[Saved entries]
■ ■ ■ ■
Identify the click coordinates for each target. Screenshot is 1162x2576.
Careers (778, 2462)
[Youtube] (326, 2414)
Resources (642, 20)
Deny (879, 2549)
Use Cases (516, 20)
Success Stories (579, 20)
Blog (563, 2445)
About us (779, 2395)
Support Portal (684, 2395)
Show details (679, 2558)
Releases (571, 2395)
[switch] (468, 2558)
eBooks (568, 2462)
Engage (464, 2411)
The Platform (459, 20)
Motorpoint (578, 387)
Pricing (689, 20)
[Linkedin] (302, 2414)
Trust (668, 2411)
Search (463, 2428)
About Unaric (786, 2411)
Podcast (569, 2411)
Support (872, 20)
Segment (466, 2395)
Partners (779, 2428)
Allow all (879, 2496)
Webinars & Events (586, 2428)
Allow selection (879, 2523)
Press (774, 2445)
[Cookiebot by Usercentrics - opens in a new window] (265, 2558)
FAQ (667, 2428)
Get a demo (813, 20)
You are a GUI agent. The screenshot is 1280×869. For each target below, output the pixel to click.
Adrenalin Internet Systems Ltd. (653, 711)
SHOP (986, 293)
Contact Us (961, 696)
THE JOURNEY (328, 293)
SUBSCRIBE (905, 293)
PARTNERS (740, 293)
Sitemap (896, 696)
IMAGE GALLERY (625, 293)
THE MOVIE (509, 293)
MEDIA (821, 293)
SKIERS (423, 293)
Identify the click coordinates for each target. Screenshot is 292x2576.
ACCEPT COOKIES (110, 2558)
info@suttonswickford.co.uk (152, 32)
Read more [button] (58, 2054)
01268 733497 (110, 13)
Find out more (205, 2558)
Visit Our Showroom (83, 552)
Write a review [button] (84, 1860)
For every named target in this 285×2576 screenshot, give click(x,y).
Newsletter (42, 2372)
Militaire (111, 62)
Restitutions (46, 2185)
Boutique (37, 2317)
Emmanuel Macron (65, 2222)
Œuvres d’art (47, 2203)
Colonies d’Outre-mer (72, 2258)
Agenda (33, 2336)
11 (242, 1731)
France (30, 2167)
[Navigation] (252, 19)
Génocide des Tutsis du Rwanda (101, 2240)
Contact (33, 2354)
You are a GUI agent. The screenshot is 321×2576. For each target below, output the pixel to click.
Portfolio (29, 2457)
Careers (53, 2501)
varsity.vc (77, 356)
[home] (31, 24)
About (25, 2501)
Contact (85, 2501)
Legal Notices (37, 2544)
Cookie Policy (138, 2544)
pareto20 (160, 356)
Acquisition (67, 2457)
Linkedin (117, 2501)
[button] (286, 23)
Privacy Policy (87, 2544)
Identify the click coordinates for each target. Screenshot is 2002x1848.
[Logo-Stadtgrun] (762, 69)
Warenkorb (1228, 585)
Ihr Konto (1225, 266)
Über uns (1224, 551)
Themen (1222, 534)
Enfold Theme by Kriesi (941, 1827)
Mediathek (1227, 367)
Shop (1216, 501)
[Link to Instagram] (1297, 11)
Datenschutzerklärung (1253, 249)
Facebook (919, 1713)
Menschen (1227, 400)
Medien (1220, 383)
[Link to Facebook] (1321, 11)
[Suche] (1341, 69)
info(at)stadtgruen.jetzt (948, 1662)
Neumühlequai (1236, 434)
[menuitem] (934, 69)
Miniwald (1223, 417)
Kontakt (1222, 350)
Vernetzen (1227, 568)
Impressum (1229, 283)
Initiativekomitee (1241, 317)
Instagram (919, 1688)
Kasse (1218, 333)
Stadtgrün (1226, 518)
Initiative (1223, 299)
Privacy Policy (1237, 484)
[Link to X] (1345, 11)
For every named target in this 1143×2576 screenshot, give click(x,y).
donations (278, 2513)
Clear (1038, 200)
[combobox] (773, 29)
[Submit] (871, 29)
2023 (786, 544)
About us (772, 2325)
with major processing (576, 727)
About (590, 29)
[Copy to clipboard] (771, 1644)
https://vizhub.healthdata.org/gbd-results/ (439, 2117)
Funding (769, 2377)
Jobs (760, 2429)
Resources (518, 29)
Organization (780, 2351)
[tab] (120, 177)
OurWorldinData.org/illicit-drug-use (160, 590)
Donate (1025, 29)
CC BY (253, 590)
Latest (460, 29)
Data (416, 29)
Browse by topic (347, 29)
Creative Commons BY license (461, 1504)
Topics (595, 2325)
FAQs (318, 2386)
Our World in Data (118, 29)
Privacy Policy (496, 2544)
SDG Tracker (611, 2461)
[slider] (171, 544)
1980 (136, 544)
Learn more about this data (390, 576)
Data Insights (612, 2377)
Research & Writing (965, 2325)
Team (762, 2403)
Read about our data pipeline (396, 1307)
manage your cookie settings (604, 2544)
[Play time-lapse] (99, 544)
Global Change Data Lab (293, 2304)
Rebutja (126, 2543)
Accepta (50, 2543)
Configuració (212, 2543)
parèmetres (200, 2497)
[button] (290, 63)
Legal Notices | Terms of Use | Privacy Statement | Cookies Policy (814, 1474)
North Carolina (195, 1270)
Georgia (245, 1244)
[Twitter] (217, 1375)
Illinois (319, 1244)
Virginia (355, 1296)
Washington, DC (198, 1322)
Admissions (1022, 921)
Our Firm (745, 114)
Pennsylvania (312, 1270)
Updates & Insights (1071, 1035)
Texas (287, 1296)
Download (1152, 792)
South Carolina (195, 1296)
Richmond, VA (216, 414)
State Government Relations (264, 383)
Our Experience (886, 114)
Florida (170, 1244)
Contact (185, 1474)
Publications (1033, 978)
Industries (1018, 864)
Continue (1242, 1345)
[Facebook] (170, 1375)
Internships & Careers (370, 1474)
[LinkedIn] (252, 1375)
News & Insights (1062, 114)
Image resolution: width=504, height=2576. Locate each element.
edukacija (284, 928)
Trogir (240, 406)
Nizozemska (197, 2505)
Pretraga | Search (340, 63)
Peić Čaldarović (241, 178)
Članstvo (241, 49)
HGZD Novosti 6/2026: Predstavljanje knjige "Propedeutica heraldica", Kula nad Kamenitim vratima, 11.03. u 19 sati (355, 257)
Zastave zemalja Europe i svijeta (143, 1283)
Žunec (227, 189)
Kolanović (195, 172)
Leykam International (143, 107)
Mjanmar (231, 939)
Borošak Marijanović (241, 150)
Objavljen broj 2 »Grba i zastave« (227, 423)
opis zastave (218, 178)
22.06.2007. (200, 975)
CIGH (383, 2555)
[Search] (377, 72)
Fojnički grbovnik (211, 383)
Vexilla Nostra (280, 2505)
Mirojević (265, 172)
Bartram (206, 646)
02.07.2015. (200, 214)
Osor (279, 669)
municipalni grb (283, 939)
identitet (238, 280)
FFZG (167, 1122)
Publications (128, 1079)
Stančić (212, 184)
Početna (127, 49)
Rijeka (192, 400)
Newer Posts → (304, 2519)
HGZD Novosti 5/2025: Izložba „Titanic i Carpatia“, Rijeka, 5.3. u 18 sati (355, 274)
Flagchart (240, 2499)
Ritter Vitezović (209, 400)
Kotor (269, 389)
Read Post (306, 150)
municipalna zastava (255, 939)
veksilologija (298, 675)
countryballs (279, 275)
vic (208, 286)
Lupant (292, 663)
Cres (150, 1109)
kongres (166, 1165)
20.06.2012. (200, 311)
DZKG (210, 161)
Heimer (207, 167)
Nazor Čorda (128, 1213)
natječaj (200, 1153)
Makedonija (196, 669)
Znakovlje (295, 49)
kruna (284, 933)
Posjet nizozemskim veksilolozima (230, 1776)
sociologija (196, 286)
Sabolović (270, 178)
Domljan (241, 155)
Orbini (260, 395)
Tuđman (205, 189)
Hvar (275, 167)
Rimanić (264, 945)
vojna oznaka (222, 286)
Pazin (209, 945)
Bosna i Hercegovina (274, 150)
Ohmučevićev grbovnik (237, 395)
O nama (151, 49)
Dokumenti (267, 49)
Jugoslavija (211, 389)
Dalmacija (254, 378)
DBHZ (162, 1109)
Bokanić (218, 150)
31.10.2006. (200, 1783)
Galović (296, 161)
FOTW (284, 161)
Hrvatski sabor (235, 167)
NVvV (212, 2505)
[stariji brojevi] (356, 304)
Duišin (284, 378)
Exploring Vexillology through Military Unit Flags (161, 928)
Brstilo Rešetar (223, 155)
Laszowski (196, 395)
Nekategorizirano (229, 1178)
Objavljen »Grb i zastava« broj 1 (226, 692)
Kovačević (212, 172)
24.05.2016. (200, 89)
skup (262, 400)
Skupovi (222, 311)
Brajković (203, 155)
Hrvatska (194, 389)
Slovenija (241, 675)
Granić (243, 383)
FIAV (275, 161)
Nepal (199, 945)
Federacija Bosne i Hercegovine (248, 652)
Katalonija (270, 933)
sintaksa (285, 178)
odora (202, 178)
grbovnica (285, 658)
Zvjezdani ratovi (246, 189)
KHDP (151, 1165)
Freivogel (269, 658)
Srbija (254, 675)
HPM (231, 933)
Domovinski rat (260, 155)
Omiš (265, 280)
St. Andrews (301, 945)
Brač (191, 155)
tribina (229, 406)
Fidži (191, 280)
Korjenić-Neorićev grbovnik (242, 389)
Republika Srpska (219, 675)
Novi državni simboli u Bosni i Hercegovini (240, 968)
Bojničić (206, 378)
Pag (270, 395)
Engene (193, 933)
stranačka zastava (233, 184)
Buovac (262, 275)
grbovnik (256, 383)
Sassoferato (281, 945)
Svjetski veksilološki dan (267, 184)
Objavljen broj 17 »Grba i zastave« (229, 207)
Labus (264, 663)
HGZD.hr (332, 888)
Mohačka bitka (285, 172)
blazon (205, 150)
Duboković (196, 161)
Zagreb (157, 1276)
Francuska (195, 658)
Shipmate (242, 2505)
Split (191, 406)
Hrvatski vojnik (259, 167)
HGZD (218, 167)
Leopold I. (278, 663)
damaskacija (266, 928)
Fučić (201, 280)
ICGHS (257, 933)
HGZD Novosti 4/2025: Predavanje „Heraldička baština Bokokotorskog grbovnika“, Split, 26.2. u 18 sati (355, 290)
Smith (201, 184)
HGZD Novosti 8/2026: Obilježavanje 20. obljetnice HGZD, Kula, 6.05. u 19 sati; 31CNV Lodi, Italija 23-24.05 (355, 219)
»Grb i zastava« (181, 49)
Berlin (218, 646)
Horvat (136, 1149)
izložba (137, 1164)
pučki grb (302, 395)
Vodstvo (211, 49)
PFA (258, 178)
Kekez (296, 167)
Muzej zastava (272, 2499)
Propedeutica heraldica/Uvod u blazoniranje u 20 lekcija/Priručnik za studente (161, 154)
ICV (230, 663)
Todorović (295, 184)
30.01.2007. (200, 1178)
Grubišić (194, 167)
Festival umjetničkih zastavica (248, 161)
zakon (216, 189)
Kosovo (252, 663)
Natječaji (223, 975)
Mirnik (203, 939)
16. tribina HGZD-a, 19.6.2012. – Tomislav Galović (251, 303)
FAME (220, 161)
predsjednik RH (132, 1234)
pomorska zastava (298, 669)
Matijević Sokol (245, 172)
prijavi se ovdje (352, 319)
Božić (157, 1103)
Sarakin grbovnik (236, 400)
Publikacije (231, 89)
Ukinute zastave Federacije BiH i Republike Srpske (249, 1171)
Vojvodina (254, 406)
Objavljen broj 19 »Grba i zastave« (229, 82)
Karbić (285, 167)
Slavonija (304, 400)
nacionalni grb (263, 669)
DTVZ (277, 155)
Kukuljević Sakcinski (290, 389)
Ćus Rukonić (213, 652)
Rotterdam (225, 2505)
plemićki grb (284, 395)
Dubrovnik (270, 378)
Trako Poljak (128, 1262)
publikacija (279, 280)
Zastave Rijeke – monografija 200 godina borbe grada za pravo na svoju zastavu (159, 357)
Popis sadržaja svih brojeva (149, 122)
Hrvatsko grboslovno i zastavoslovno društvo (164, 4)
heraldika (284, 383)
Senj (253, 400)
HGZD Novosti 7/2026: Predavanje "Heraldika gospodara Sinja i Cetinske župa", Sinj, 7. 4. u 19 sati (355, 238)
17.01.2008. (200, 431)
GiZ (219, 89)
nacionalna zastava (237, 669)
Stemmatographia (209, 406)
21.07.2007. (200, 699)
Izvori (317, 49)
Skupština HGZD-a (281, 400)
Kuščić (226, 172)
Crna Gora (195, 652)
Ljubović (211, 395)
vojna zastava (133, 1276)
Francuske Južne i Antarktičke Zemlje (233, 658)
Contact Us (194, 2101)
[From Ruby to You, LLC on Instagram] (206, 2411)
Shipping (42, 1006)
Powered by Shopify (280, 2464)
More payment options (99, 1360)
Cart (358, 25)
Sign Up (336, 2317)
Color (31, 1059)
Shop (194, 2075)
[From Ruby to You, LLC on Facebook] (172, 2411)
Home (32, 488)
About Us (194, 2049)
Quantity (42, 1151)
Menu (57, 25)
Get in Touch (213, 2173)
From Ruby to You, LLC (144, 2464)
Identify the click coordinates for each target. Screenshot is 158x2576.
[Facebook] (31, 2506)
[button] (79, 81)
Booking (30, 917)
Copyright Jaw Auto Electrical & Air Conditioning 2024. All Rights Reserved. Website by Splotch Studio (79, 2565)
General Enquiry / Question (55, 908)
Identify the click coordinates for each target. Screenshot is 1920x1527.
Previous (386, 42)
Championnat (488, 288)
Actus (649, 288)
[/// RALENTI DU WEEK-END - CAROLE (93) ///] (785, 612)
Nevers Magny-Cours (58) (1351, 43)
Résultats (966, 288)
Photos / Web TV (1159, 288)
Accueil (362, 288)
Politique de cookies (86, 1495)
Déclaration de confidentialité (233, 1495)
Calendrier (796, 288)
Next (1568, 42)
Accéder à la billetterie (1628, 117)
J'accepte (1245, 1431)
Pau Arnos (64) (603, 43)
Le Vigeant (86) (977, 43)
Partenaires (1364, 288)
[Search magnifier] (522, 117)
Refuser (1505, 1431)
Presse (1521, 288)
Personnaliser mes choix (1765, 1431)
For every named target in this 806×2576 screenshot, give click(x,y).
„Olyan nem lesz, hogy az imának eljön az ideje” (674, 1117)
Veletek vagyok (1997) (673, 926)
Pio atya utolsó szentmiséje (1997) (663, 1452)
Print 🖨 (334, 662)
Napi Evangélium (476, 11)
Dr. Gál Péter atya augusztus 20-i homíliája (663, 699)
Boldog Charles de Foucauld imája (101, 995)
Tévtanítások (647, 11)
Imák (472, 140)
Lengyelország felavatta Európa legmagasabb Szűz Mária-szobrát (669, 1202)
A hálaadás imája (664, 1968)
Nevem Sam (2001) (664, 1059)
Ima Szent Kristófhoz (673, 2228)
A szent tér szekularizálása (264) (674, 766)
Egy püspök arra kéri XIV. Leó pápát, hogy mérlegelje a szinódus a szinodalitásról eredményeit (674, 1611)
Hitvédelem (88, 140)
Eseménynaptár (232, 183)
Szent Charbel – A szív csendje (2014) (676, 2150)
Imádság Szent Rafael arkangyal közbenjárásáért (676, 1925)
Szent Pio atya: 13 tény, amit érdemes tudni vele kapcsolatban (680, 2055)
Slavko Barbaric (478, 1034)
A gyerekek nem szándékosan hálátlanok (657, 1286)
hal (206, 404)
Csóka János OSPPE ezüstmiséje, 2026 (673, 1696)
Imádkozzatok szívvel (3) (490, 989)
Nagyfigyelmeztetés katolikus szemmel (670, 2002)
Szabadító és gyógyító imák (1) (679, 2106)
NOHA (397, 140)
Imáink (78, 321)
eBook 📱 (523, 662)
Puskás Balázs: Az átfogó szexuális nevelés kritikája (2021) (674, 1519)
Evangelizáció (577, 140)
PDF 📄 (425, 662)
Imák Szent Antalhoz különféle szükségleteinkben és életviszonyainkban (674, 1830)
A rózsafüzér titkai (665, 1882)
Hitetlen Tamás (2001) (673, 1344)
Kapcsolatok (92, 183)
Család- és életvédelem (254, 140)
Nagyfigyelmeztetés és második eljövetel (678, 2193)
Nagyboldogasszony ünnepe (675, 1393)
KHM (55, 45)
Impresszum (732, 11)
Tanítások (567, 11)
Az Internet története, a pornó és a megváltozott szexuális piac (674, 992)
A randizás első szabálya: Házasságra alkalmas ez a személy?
■ ■ ■ ■
DIRECTIONS:
In the entries above, find the line with "Data Insights (612, 2377)" and the line with "[Twitter] (217, 1375)", then restate word for word both of them and every line between, with nothing more.

WRITTEN ANSWER:
Data Insights (612, 2377)
Research & Writing (965, 2325)
Team (762, 2403)
Read about our data pipeline (396, 1307)
manage your cookie settings (604, 2544)
[Play time-lapse] (99, 544)
Global Change Data Lab (293, 2304)
Rebutja (126, 2543)
Accepta (50, 2543)
Configuració (212, 2543)
parèmetres (200, 2497)
[button] (290, 63)
Legal Notices | Terms of Use | Privacy Statement | Cookies Policy (814, 1474)
North Carolina (195, 1270)
Georgia (245, 1244)
[Twitter] (217, 1375)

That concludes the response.